Que reste-t-il de la Nouvelle vague ? Des oeuvres qui ont peu marqué, mais surtout une destruction du cinéma français, qui n’est plus que l’ombre de lui-même ? Destruction destructrice ? Et si le talent de la Nouvelle vague n’avait pas été artistique, mais critique ?

Protectionnisme et cinéma

Il y a un domaine dans lequel la France est protectionniste : c’est le cinéma. (Emission de France Culture.) Et cela semble fonctionner. Le cinéma européen doit venir chercher ses financements en France.

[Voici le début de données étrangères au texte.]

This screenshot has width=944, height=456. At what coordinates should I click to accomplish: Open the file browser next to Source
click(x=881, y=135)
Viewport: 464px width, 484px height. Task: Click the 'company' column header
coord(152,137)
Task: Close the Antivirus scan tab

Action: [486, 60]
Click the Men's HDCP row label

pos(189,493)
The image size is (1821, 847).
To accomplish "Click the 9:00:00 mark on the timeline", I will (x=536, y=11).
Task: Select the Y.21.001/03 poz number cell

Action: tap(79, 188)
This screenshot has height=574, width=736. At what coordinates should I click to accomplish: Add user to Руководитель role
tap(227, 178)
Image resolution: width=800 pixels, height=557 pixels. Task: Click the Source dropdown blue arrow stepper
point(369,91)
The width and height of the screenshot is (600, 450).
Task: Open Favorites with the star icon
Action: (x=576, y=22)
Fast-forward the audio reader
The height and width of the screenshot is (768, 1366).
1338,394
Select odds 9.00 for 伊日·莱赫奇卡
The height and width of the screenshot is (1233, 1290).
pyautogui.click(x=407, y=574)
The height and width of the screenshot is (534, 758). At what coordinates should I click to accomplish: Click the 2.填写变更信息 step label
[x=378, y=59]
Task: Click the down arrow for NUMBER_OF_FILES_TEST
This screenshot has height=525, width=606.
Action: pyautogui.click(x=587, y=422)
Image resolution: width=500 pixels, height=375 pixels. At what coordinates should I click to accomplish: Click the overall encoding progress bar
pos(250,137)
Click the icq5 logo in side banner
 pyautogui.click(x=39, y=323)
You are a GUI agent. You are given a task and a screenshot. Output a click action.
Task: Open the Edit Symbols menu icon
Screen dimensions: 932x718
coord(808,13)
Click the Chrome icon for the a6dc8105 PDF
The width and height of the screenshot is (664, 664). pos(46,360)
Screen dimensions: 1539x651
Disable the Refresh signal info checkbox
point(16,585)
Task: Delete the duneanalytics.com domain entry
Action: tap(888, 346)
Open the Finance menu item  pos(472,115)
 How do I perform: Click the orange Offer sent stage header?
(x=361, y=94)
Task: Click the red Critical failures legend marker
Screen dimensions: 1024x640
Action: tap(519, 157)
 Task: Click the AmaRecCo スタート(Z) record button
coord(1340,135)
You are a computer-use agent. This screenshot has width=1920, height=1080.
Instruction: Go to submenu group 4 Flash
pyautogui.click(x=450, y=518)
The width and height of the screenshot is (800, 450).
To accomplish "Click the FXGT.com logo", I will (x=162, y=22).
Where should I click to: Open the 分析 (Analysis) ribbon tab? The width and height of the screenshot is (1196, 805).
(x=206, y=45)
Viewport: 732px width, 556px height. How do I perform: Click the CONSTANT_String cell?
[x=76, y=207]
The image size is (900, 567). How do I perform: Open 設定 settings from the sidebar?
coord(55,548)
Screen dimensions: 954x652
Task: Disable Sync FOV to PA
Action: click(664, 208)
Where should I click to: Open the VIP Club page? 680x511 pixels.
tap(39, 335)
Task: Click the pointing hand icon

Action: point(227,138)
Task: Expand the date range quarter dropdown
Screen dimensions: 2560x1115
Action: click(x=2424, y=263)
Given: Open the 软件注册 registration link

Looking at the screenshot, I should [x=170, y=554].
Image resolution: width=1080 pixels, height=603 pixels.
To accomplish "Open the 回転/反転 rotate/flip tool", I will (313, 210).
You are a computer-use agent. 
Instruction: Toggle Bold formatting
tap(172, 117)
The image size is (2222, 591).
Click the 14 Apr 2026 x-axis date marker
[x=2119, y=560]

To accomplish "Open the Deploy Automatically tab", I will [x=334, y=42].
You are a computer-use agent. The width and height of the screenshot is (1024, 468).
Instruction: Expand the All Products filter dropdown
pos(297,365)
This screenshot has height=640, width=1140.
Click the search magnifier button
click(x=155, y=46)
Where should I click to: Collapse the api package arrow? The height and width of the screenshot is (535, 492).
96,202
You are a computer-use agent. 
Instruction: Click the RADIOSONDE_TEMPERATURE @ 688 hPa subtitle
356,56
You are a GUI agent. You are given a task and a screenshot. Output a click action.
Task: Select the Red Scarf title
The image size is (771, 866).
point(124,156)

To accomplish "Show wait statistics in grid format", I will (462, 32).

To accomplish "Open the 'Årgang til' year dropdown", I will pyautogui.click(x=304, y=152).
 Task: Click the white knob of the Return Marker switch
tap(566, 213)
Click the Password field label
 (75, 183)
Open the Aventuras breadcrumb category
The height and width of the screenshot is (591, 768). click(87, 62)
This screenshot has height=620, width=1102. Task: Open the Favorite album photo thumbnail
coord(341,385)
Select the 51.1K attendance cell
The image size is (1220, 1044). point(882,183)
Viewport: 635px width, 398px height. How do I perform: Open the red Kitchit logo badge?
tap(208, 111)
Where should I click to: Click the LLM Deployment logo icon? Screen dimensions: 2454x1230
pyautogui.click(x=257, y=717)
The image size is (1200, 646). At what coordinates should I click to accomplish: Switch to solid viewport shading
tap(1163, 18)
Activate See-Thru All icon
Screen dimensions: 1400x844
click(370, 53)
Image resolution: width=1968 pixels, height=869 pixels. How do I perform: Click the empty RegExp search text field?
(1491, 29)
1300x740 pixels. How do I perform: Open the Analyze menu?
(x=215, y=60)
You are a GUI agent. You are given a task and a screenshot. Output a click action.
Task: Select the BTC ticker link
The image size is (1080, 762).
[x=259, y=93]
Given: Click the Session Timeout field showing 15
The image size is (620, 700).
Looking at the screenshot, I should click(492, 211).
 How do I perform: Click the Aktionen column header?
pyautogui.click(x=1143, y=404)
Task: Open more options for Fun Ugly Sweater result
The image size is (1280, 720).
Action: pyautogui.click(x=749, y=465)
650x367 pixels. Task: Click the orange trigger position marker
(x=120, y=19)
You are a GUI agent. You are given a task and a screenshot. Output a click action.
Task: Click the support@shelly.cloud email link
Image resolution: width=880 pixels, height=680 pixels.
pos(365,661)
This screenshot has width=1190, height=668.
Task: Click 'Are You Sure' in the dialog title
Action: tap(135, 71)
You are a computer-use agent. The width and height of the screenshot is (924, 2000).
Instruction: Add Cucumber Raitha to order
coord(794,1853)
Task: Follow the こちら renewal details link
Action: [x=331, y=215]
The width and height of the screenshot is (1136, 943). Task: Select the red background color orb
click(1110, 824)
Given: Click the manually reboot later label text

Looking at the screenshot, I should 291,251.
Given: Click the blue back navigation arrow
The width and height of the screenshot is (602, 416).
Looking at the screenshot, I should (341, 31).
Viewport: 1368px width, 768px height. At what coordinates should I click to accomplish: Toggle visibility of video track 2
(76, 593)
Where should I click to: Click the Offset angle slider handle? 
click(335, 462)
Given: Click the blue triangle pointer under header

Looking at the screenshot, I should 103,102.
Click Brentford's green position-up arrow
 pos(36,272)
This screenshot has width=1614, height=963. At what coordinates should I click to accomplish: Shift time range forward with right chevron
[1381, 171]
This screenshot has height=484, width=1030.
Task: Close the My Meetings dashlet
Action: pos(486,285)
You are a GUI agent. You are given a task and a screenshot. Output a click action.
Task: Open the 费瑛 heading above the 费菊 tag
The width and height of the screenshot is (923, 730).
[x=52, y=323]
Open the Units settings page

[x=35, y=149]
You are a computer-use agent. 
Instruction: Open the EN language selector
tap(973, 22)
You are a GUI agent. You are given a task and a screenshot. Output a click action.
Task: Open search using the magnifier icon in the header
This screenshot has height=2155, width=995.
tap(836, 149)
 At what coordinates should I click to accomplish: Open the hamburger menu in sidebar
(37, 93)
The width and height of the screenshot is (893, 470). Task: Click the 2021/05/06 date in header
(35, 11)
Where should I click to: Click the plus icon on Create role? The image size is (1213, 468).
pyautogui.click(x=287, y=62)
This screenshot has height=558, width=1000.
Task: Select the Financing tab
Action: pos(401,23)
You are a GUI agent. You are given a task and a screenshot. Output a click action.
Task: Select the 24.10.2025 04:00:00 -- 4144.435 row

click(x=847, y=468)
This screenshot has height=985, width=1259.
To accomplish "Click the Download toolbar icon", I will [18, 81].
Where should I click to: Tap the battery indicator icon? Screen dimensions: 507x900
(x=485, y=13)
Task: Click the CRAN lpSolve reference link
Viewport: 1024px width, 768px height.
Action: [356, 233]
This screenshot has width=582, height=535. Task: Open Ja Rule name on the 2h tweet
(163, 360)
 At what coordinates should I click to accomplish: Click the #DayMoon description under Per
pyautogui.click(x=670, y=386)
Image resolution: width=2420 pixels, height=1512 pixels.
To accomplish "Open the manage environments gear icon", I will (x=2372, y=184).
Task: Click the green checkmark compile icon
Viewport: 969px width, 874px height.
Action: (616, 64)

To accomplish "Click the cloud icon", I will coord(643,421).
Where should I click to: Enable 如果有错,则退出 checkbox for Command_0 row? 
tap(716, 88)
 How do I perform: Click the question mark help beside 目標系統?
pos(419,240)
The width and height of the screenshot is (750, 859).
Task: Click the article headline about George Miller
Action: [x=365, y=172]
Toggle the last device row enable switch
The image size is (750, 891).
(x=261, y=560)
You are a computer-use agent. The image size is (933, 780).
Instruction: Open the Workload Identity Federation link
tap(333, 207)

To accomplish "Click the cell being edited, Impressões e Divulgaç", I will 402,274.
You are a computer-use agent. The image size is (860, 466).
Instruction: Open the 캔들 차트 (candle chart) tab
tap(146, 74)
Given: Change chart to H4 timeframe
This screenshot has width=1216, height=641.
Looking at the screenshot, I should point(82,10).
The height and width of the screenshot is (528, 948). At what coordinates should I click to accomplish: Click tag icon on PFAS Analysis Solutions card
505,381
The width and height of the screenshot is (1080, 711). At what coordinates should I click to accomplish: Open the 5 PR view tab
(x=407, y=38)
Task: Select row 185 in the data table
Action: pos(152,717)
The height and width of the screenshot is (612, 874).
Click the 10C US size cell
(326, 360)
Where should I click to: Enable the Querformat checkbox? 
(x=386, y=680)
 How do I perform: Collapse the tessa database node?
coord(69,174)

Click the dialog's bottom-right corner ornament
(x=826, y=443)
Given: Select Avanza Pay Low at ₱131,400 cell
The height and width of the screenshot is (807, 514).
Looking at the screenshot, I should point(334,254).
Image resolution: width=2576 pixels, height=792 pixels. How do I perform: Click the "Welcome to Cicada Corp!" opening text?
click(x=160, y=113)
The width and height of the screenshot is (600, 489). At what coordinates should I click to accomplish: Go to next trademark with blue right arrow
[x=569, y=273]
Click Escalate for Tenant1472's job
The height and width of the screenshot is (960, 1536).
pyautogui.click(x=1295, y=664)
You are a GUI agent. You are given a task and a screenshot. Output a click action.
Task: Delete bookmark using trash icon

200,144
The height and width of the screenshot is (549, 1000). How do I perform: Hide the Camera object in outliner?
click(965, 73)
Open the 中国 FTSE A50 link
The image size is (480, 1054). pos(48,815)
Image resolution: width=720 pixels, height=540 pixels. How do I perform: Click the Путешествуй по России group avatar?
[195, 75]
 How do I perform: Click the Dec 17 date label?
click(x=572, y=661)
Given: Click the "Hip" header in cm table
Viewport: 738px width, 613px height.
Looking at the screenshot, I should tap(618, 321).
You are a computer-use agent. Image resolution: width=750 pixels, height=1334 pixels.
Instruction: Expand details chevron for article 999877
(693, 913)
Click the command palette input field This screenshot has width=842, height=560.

En retour quelques uns de nos films populaires auraient un certain succès en Europe. Il véhiculeraient une image plaisante de nous. Ce qui ferait tout de même penser que, dans notre pays, il n’y a pas que du mauvais. Soft power.

Cannes : festival du cinéma engagé

Une récompensée du festival de Cannes déclarait que, cette année, la sélection était faite de films « engagés ».

J’entendais, quelques temps avant, Marcel Amont, 90 ans déjà, dire qu’il avait eu un père engagé, et qu’il en avait conclu qu’être engagé demandait un talent que peu de gens avaient. Il avait préféré être un fantaisiste, qui rend les gens heureux.

Pour un festival de Cannes du bonheur ?

L'empereur de Paris

On exhume Vidocq. Occasion de réfléchir sur l’évolution du cinéma populaire français.

Premier paradoxe. Cela se veut une reconstitution historique, brutale, mais on y trouve aussi une romance digne des films de mon enfance. Le pire de tout ? Du cinéma français avant nouvelle vague et du cinéma américain à effets spéciaux pour grand spectacle, mais sans son talent. Ou, il faut bien sacrifier aux goûts de son temps ?

Heureusement qu’il y a Patrick Chesnais. Un grand acteur peut sauver le plus mauvais film, me suis-je dis. Bien sûr, il y a d’autres grands acteurs. Mais ils ne sont que des caricatures d’eux-mêmes.

Reste le message du film. On a oublié qu’il y a eu une France, « land of opportunity », qui vainquait et qui secouait la vieille Europe, où tout le monde disait « vive Napoléon », où l’on gagnait sa dignité dans les batailles, où la société, quelle que soit son origine et ses haines, s’unissait dans un même combat, et où le bagnard évadé devenait, grâce à son talent et à son courage, le chef de la police.

Papa, maman, la bonne et moi

Les films sont la mémoire du passé ? La France de 1954. Un professeur de terminale avait une femme au foyer, et une bonne. Mais le reste de la population, y compris l’agent de la RATP, était dans une situation précaire. Et les fils de famille amorçaient le parcours qui les amenait à 1968. Etudiants attardés n’ayant pas envie de grand chose, sinon de s’amuser, et chahutant leurs parents.

Mais tout rentre dans l’ordre, après une leçon de morale bien sentie. C’est aussi ce que l’on demande à un film. Le spectateur a horreur du changement.